We’ve probably all heard the story of Edith Isabel Rodriguez, who died in a Los Angeles emergency room after being refused treatment. Concerned people on the scene called 911, and were told there was nothing cops or paramedics can do, since she was already in a hospital. Hospital personnel stepped over her while she was on the floor, writhing in pain. A janitor mopped around her, to clean up the blood which came from her body. Concerned individuals who tried to bring the woman’s condition to the attention of hospital personnel were told that it was not blood coming from her mouth, but chocolate.
The woman, unfortunately, died.
The part of this story being left out of most news accounts, however, is that the hospital called the cops to have her removed from the premises.
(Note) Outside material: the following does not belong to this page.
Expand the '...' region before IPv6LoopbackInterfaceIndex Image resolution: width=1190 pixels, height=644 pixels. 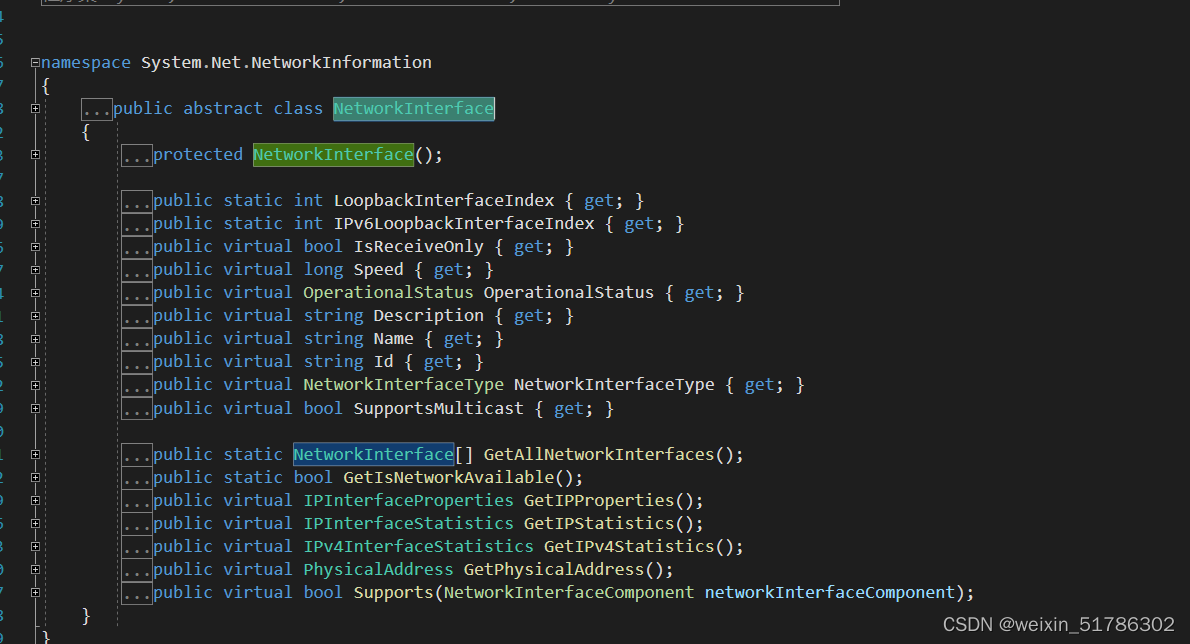[x=137, y=223]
When cops arrived, they picked her up off the floor, blood coming from her mouth, and arrested her for a probation violation.
What the hell?
Cops were transporting her to jail when her heart stopped. They returned her to the hospital, but by then it was too late, and she died. She had suffered a perforated bowel sometime within 24 hours after arriving at the hospital. Had she been seen when she had first arrived at the hospital hours before, she probably would have survived.
The problem here lies not just with the hospital, but with the cops. The cops should have demanded that she be seen before they transported her. After all, it’s not rocket science that somone is probably dying when they’re in that kind of condition.
A number of hospital employees have been fired and reported to licensing authorities, and the state has taken steps to close down the hospital since she’s not the only person who appeared there deathly ill and was refused treatment. A murder investigation has also been opened.
As far as I can tell, though, no action has been taken against the cops on the scene, despite their undeniable responsibility to intervene on the woman’s behalf.